Pertanto, sebbene la disciplina vigente preveda l’esclusione delle procedure di garanzia di cui al co. 1 dell’art. 4 per i controlli della chat aziendale, l’utilizzabilità del risultato di tali controlli “a tutti i fini connessi al rapporto di lavoro”, compresi quindi quelli disciplinari, è subordinata, secondo il co. 3 dello stesso art. 4, alla procedura informativa di cui sopra.
Qualora manchi l’adeguata informazione preventiva del lavoratore, come nel caso in cui la comunicazione aziendale con la quale i lavoratori vengano informati della soppressione della chat aziendale sia successiva all’effettuazione dei controlli, i dati raccolti non sono utilizzabili.
Così, si è espressa la Corte di Cassazione (22 settembre 2021, n. 25731, conf. ad App.
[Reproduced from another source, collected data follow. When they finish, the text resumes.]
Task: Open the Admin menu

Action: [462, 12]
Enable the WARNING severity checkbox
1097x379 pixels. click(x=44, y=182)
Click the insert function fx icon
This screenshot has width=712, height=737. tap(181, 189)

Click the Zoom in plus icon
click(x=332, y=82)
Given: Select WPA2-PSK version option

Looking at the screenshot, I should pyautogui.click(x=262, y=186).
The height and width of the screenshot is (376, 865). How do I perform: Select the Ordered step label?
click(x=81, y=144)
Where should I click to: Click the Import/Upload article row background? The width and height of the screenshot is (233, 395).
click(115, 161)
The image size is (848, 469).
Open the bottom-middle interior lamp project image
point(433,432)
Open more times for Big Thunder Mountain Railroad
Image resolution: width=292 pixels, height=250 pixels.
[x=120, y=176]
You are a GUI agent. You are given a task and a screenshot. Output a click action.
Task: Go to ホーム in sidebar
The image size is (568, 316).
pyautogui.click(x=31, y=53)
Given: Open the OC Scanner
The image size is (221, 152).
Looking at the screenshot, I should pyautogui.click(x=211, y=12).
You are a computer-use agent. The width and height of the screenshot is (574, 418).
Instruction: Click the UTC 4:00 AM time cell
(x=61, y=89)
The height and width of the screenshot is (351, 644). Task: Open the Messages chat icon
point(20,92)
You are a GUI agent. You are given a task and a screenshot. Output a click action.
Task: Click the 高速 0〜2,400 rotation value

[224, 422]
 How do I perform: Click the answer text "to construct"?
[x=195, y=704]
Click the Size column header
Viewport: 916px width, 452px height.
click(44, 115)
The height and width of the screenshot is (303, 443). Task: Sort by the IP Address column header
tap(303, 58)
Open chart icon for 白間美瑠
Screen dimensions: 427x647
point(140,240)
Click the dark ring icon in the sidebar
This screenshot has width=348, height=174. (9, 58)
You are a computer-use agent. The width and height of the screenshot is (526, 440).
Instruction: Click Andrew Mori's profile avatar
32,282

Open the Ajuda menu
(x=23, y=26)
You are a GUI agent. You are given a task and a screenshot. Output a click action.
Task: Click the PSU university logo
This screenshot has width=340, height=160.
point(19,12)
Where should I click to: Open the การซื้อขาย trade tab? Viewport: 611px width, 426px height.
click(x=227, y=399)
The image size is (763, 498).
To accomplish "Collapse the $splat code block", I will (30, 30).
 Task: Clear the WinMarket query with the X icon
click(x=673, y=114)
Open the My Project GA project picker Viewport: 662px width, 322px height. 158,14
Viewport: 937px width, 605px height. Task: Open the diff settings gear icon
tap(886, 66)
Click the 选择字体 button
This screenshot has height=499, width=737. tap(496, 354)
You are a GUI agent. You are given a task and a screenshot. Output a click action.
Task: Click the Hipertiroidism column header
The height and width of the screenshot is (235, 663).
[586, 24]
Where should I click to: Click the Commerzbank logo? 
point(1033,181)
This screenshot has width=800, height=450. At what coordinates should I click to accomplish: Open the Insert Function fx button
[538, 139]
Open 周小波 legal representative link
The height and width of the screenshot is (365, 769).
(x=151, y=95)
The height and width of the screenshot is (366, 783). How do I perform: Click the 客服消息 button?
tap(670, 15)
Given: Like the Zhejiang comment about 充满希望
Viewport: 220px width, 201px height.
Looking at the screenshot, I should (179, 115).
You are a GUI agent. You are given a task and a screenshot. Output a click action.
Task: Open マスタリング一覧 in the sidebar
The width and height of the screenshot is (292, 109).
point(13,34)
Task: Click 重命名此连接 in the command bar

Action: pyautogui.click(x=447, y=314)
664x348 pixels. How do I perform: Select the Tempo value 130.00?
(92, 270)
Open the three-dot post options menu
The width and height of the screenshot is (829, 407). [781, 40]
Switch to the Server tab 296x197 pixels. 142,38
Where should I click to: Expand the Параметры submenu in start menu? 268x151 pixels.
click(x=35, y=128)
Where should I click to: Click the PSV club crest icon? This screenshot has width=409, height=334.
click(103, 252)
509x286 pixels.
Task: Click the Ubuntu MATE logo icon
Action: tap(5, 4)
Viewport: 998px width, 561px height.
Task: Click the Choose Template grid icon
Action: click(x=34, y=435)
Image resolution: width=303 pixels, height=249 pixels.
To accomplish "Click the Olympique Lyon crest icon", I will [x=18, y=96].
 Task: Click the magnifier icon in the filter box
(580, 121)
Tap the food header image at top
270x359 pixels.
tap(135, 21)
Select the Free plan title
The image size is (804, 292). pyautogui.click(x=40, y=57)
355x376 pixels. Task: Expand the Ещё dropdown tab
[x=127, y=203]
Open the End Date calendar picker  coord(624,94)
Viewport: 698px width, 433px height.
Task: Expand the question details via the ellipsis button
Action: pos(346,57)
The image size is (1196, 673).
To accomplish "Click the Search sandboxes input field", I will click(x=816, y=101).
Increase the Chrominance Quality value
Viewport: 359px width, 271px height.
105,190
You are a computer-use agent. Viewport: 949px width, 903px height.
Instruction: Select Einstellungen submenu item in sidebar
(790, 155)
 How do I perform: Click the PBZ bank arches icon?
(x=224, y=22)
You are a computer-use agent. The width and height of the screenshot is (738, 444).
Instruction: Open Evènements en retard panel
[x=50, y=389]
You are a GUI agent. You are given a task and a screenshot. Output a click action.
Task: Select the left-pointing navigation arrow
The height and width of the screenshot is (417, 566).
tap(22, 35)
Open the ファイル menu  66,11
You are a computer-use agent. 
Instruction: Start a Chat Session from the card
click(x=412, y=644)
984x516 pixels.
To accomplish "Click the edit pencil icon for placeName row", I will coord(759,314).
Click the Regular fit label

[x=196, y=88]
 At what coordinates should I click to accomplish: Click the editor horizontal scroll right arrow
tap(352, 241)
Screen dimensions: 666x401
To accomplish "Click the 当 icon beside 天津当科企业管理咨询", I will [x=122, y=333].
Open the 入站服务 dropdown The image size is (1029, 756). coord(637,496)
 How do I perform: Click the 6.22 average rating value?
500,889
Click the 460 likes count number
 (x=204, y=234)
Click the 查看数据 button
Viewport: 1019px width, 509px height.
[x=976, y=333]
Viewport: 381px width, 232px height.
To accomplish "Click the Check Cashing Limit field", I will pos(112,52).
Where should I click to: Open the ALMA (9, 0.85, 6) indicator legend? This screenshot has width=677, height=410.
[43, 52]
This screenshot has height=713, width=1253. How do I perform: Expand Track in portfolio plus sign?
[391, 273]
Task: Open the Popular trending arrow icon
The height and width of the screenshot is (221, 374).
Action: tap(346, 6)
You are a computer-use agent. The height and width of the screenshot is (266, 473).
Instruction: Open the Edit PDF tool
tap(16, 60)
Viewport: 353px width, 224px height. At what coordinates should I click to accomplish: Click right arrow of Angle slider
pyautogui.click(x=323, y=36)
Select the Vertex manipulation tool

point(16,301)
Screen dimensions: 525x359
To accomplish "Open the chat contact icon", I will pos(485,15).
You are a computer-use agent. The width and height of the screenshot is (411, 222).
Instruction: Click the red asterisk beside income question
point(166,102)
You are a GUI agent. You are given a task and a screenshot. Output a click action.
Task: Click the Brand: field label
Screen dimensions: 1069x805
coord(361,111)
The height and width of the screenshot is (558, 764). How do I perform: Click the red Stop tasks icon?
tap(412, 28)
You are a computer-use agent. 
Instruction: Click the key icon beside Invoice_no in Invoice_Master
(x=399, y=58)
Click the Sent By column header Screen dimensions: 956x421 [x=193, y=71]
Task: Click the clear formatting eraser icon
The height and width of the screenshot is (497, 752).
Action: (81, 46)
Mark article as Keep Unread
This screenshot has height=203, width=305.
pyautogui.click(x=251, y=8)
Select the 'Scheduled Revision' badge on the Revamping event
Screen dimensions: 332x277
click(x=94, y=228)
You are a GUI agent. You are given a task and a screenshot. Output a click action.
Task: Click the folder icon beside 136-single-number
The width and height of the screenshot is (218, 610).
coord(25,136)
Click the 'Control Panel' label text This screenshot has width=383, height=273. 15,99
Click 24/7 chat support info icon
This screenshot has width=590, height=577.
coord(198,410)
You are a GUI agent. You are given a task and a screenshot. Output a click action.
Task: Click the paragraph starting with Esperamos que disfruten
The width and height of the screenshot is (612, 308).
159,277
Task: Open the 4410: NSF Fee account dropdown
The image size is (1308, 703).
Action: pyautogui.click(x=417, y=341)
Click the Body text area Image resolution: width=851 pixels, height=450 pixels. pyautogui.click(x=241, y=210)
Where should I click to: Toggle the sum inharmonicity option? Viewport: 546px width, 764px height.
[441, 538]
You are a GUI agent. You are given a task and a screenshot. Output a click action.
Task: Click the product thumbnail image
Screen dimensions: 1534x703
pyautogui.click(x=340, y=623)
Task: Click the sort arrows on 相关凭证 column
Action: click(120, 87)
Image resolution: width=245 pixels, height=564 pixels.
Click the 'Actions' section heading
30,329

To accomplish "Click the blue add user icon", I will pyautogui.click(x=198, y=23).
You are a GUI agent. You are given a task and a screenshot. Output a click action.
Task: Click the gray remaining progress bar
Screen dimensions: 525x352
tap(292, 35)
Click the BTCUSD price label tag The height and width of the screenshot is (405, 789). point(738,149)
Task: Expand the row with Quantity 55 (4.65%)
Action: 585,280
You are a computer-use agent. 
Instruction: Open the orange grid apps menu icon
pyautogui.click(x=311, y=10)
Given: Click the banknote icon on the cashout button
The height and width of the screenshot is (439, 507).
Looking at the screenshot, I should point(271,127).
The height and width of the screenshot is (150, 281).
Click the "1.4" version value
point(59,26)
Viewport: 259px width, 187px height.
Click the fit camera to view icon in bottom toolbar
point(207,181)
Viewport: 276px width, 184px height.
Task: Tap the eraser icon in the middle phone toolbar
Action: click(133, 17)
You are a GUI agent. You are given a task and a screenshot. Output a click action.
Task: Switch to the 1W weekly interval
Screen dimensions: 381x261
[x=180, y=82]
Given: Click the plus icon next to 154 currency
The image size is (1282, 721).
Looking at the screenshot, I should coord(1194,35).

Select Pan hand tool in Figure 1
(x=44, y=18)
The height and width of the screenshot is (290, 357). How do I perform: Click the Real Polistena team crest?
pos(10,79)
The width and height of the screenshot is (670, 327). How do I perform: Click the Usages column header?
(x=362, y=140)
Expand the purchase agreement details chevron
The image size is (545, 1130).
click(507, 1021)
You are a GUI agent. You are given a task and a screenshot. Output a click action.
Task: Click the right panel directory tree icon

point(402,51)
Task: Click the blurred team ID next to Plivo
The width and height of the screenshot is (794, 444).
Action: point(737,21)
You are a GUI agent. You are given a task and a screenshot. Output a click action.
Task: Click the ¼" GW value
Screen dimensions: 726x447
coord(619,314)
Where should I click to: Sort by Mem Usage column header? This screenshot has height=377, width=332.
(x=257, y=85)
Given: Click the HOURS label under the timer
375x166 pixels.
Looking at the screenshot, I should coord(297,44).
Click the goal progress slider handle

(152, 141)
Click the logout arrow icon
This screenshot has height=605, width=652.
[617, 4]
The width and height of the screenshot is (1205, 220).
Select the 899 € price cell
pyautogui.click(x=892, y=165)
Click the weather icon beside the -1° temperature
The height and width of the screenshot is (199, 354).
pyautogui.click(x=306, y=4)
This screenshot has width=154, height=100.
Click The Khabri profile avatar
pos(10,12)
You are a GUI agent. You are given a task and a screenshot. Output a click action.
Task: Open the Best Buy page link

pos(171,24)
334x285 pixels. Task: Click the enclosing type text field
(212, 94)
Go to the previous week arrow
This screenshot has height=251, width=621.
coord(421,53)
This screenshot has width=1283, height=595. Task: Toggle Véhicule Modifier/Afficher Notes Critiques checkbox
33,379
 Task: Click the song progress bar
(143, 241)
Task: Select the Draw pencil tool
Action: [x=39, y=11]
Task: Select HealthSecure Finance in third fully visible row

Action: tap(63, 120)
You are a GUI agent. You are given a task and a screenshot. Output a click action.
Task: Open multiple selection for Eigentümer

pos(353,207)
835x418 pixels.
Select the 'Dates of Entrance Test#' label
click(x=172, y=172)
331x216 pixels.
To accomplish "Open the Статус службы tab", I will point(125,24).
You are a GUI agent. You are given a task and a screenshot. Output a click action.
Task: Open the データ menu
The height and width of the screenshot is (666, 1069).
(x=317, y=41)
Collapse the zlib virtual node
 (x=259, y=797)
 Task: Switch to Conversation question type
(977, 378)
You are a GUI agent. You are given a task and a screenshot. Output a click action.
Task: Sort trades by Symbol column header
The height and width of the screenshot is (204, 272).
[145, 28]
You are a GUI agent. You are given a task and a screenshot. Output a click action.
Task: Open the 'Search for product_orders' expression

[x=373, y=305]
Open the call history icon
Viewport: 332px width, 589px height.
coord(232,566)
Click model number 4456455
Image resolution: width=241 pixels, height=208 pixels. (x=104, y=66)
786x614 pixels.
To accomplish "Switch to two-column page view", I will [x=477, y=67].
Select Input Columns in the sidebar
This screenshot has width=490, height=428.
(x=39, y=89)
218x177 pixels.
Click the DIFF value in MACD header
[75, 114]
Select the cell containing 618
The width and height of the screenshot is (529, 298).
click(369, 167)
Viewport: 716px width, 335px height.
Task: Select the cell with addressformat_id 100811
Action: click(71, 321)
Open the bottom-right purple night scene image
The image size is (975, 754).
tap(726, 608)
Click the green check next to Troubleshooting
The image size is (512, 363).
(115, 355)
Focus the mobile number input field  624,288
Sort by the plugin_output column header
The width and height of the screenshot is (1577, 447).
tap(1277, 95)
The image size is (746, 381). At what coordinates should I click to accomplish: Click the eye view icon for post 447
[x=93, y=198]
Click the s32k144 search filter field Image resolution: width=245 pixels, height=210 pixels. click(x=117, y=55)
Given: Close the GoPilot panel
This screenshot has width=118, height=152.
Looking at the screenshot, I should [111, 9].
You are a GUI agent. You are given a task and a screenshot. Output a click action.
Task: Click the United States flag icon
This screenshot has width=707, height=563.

Milano 23 ottobre 2018) in relazione ad una vicenda in cui una lavoratrice aveva scambiato con una collega una corrispondenza sulla chat aziendale, avente contenuto pesantemente offensivo nei confronti di una superiore gerarchica e di altre colleghe.
La società aveva appreso l’esistenza ed il contenuto di tali conversazioni in esito ad un controllo effettuato dal tecnico informatico che doveva verificare – in occasione della chiusura della chat e del conseguente progressivo suo abbandono – se vi fossero dati aziendali da conservare.
La Corte milanese accertava altresì che la chat veniva utilizzata per le comunicazioni interne ed era stata introdotta anni prima dell’assegnazione a ciascun dipendente di un indirizzo di posta elettronica e ciascun dipendente poteva accedervi con una propria password personale, così come in seguito sarebbe avvenuto per la posta elettronica aziendale. In seguito all’introduzione di quest’ultima, l’utilizzo della chat si era ridotto, tanto da indurre l’azienda a decidere di eliminarla.
I giudici di appello, ai quali si è conformata la Cassazione, hanno osservato che in base al regolamento aziendale l’accesso del tecnico informatico alla chat era lecito, perché consentito in occasione di interventi di manutenzione, aggiornamento o per ricavare dati utili per la programmazione dei costi; tuttavia la società aveva omesso di dare la necessaria tempestiva ed adeguata informazione ai dipendenti ai sensi dell’art. 4 co. 3, Stat. Lav.
Tale informazione era necessaria, trattandosi di corrispondenza privata svolta in via riservata rispetto alla quale si imponeva una tutela della libertà e segretezza delle comunicazioni ex art. 15 Cost., con la conseguenza che l’accesso al contenuto delle comunicazioni era precluso agli estranei e non ne era consentita la rivelazione ed utilizzazione.
La Corte ha inoltre escluso la rilevanza disciplinare del comportamento per la mancanza di un intento denigratorio, ritenendo che le espressioni utilizzate nelle e-mail costituissero soltanto “uno sfogo del mittente, destinato ad essere letto dalla sola destinataria, privo del carattere di illiceità ed espressione della libera manifestazione del pensiero in una conversazione privata”.